Adsorption cooling systems are environmentally friendly in that the system does not destroy ozone and add to global warming  because an adsorption cooling system uses natural refrigerants such as water, ammonia, methanol, and ethanol. However, there are some disadvantages. Adsorption systems cool in a noncontinuous cycle and the adsorption rate between the working pairs is not constant. That is, in the initial stage, the adsorption rate is fast as the surface area of adsorbent is adequate, but, after some time, the working pairs reach equilibrium and the surface area is fully occupied. So the working substance cannot reach the inner regions of adsorbent and thus leads to slower adsorption rate. This directly leads to low Coefficient of Performance (COP). There are two ways to solve these problems. One is to develop a new adsorbent which has better adsorption capacity. The other is to improve the physical structure of adsorbent.
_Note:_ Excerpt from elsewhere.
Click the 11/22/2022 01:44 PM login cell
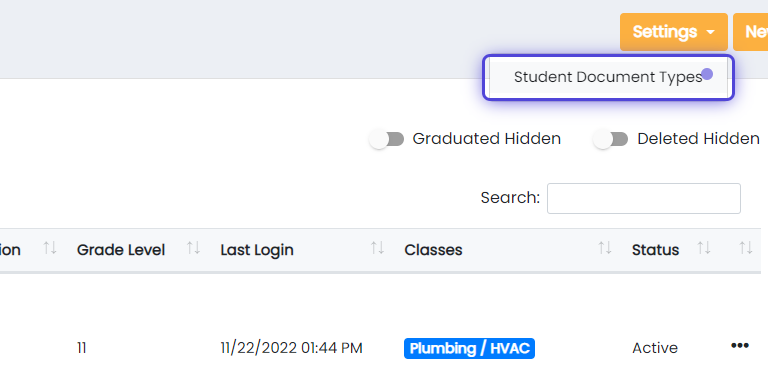The width and height of the screenshot is (768, 384). click(291, 348)
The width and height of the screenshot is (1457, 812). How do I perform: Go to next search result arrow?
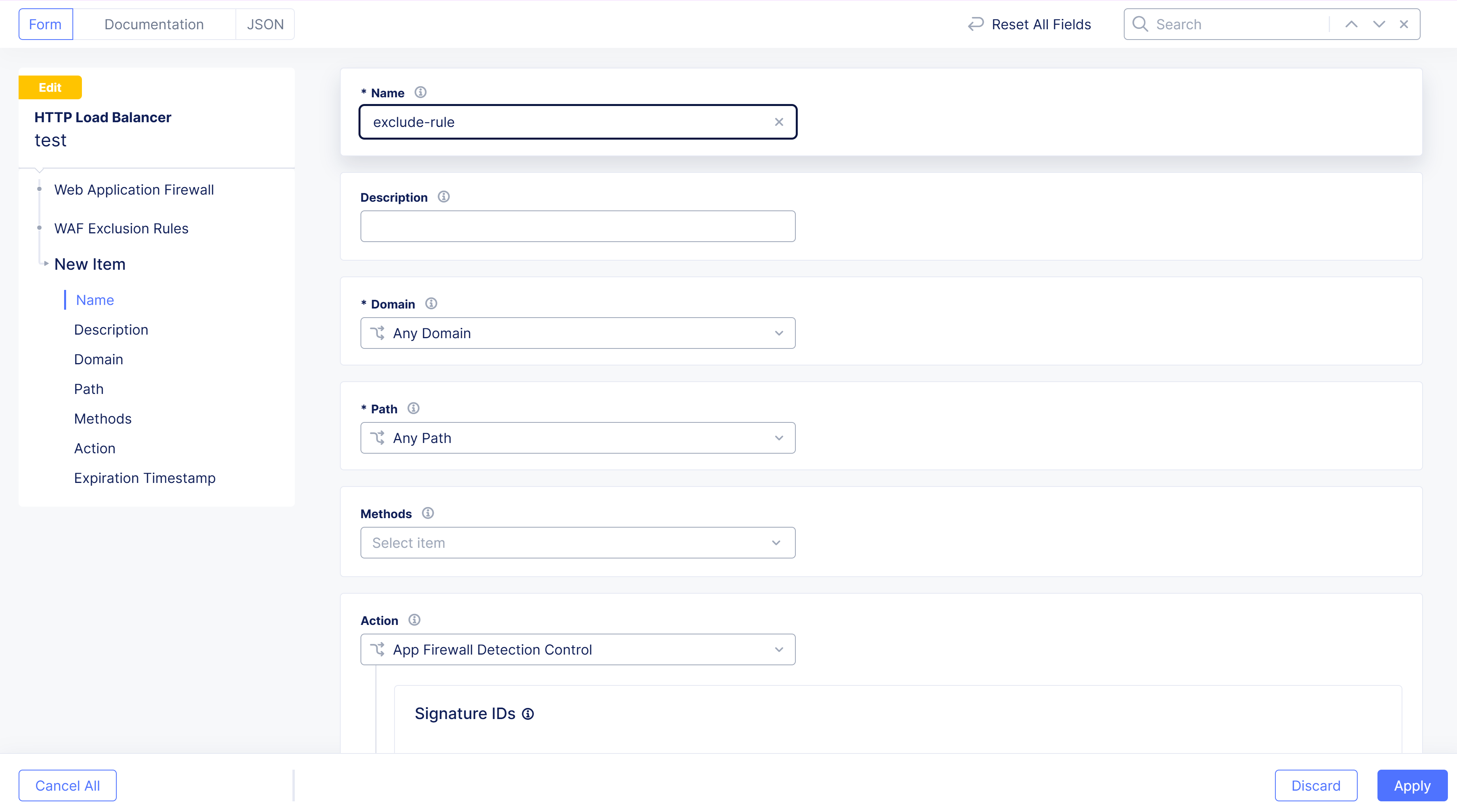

The zeolite-water pair is generally regarded as one of the most suitable adsorbent-adsorbate pairs in these devices [1–3].
Accordingly, researchers have put extensive efforts to further study and develop adsorption refrigeration system to enhance the COP. A family of the new composite adsorbents formed by impregnating inorganic salts into the pores of zeolite has been developed [1, 2]. Chan et al. reported that a 13X/CaCl2 composite adsorbent for adsorption cooling systems with an ideal COP for a 13X/CaCl2-water pair is 0.78 compared to 0.54 for zeolite-13X-water pair . Similarly, Grenier et al.  studied a system using a 20 m2 simple solar collector containing 360 kg of NaX zeolite for a cold storage plant: it transferred only about 1.88 MJ/m2 when the incident radiation was 17.8 KJ/m2. The operation conditions were a 305 K condensation temperature, 274 K evaporating temperature, and 391 K regeneration temperature. The system could attain a net solar COP of 0.11, while its cycle COP was 0.38. Tatlier and Erdem-Şenatalar also used zeolite-water as working pair and reported that the system could operate successfully if the ambient temperature is less than 293 K . Pons and Guilleminot tried to use zeolite composites to replace zeolite as an adsorbent and two different composites: (i) 65% zeolite + 35% metallic foam and (ii) 70% zeolite + 30% natural expanded graphite. The latter combination performed better . A similar performance was noted by Hu et al. who found that if the evaporation temperature is set to 269 K, the required condition temperature should not exceed 303 K .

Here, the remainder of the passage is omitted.